Поскольку он был неистощим на выдумки, истории, рассказы, анекдоты, поскольку с ним можно было ночь напролет проговорить о Стругацких, или Стивенсоне, или Стивене Кинге, которого он так любил пересказывать детям на ночь для успокоения нервов,– его никто и никак не обзывал. Более того – в последние годы его вожатства детей дополнительно сплачивало то, что его постоянно приходилось спасать. В распорядке артековской смены обязательно был поход на Аю-Даг, в последний раз он вполз туда в тридцать шесть лет (это действительно трудно), и вполз только потому, что все дети его отряда тащили его и подпихивали. Но и больной, и почти уже неподвижный он умудрялся выдумывать им небывалые развлечения – заключал какие-то пари, устраивал соревнования на знание кино, в которых проигравший должен был в жестяном банном тазике съехать с крутого склона в Полевом, распевая во всю глотку «И я была девушкой юной, но только не помню, когда!». А его капустники, с которых, собственно, его и стали в Артеке знать как сочинителя и музыканта! Из них потом выросли все его спектакли.

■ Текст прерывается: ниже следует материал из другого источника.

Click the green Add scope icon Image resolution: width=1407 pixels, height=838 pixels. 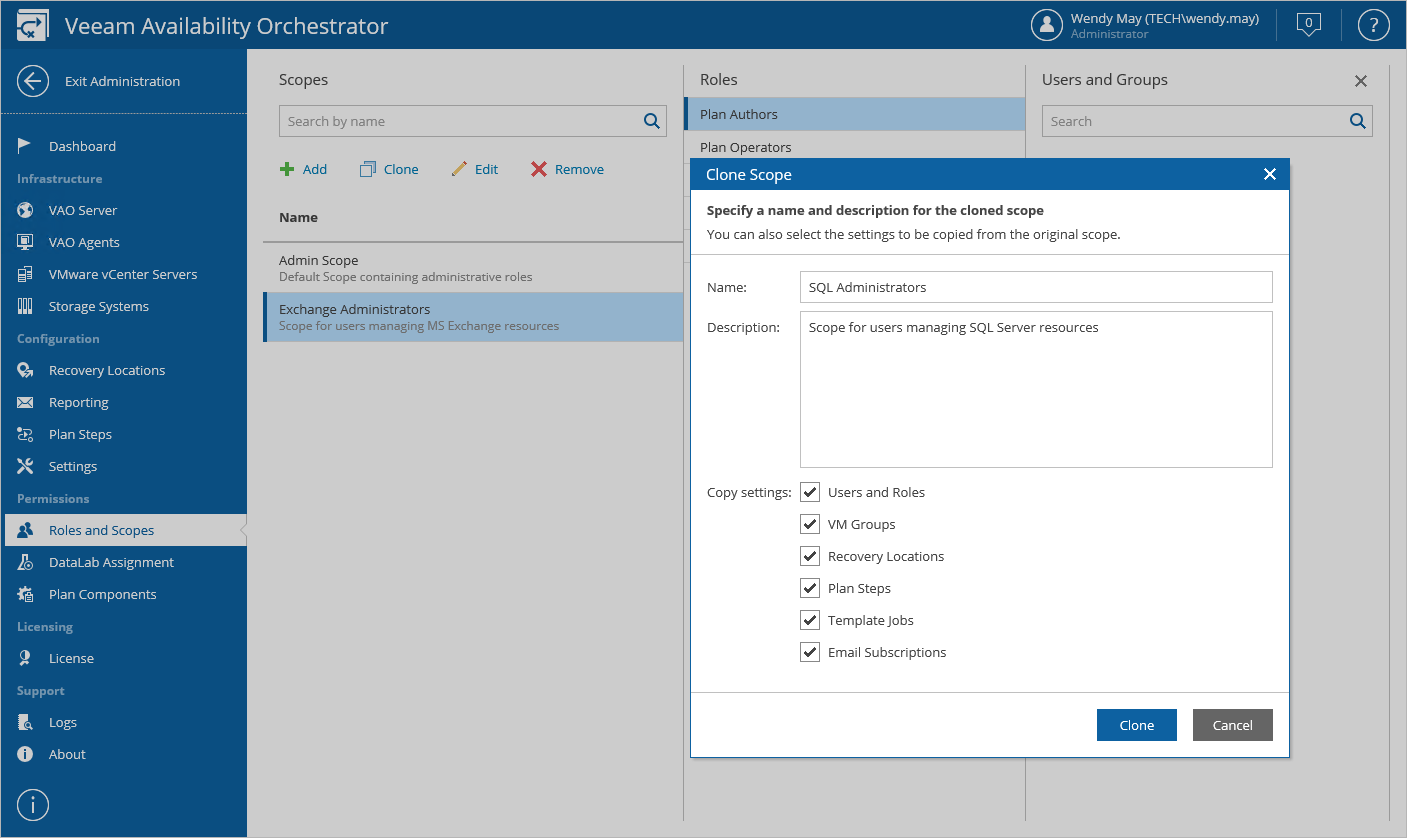(x=287, y=169)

А спектаклей он поставил множество: «Дневник Анны Франк» (его пытались запретить, он пробил), несколько праздничных, торжественных, пронзительных рождественских шоу, с падающим бумажным снегом, с пением рождественских гимнов… Тут надо сделать отступление о его тихой, ненавязчивой, почти скрываемой религиозности. Я помню, в сущности, только одно ее прямое проявление – когда у него вдруг пропали все деньги, отложенные на поездку в Москву (деньги вообще пропадали постоянно, терял, иногда крали): он побледнел и незаметно перекрестился на единственную икону, висевшую у него дома,– на самодеятельную, привезенную из Риги картинку, где Христос нес крест на Голгофу. Бог спас, деньги где-то нашлись (ему действительно позарез была тогда нужна эта поездка, без новых спектаклей, книг и знакомств он задыхался).